Таким образом, мы видим, что уже на третьем десятке лет своей жизни, когда он писал «Трактат», Юм, размышляя над проблемами исторической мысли, решил, что картезианские возражения против нее были неосновательными, и создал философскую систему, которая, по его мнению, опровергала их и давала истории по меньшей мере столь же солидное основание, как и любой иной науке. |74| Я не хотел бы заходить слишком далеко и утверждать, что вся его философия была аргументированной защитой исторической мысли, но эта защита, вне всякого сомнения, была одной из задач, которую, хотя и в неявной форме, попыталась решить его философия. Мне кажется, что когда он завершил свои труды в области философии и задал себе вопрос, чего он достиг в ней, он с полным правом мог ответить на него, сказав, что, во всяком случае, одним из завоеваний его философии было доказательство законности и обоснованности истории как типа знания, фактически даже большей обоснованности, чем большинство других форм знания, так как она не обещает дать большего, чем может, и не зависит ни от каких сомнительных метафизических гипотез.

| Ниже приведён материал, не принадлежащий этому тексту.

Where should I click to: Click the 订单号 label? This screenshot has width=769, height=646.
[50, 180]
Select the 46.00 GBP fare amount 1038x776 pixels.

От того общего скептицизма, к которому он пришел, более всего пострадали те науки, притязания которых были наиболее догматическими и абсолютными. Ураган его философской критики, низведший всякое знание до положения не противоречащего природе человека и аргументированного верования, пощадил историю, как тот единственный тип знания, который мог смириться с этим положением. Тем не менее Юм не осознал до конца возможного влияния его философии на историю, и как историк он относится к представителям эпохи Просвещения. Субстанциалистский подход к природе человека, фактически совершенно несовместимый с его философскими принципами, помешал ему, как и им, приблизиться к научной истории.

 

ПРИМЕЧАНИЯ АВТОРА

{ * } [Bacon F.] Novum Organum, I, § 84. Цитата из Авла Геллия – [Aul. Gell.] Noctes Atticae, XII, 11.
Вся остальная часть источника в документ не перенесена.